Saturday I was free for most of the day so set off for the Reculet and the “secret” Avalanche Gulch on the West side of the Reculet
This couloir is rated 3.2 but needs a good depth of snow. I’d forgotten how far the drive to Lelex was from Geneva, you can get to Chamonix quicker. There were a couple of cars at the carpark at the entrance to the Hirondelles road tunnel and the track was already well made. Setting off at 9am I was at the summit, the massif cross on the Reculet by 10.30. A little over 600m an hour vertical. Probably quicker than the aging drag lifts at Lelex . Still in the biting westerly wind you had to climb to keep warm. The snow between the summit at 1700 and 1500 was windswept with some pockets of powder.

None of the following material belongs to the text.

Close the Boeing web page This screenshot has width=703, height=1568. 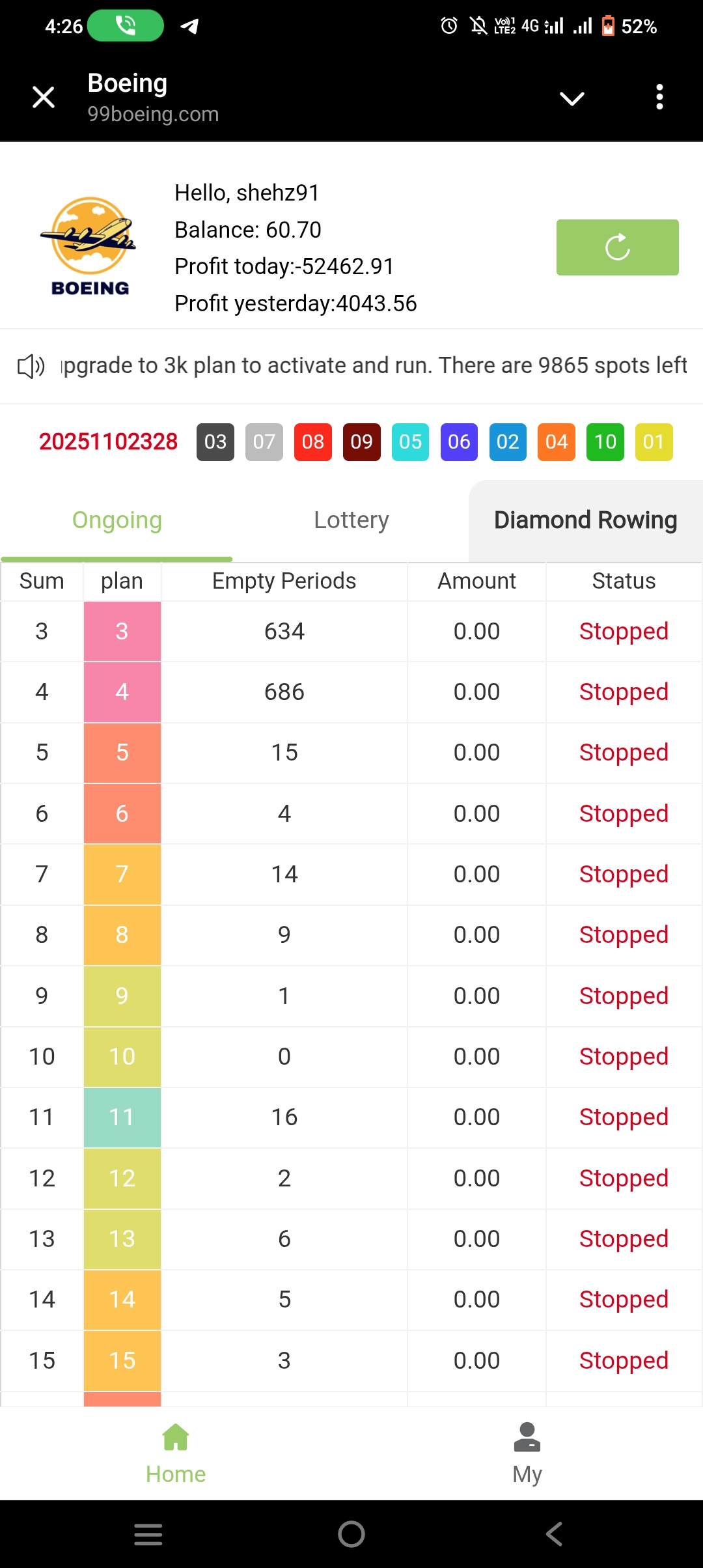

To find the couloir you have to keep a barb wire fence marking the cliffs 50 or so meters to your left. Not somewhere to come in a whiteout (which is frequent here). You will see a round cattle trough then ski a short, steepish slope (we now had 20 cm of fresh powder on a hard base) before a horizontal strand of trees. At 1250 meters there is a clearing at the start of the forest and the couloir is to the right, steep and with some brushwood you ski over a step (which was snow covered today) before exiting into a wider couloir. If you ski the woods to the left you avoid this step. The Couloir des Lavanches is wide and very skiable and had a good 30cm of fresh powder.
I then decided to head over to the Cret du Chalam. I know this gets skied but not regularly. The snow was heavy and stuck to my skins and there was no track. 800 meters of breaking trail in heavy powder. I climbed the steepest track through the forest as this gave the best ROI. I almost cracked when I realized I would have to ski down to a col before climbing the last slope to the Chalam.
The last 200 meters to the summit is steep and when you get to the top don’t be surprised to see snowshoers, there is a car park about 1km away on the gentle north-west side. From the summit ski down the south-east slopes. These were in heavy powder which wasn’t sticking well to the base. Then a reskin before some gentle prairies then the steep “couloir des Bellys”. Again there is a step in the second half of this couloir which I skied around on steep slopes on the right bank. The snow was very poorly bonded to the base and each turned kicked off a sluff, not particuarly harmful in the woods but a reminder that conditions on open slopes could be sketchy.
The Chalam reminds me a bit of the Dome de Pravouta, my local hill in Grenoble. It is a nice looking mountain. A freerider would probably have tackled the north-east face with a cliff huck.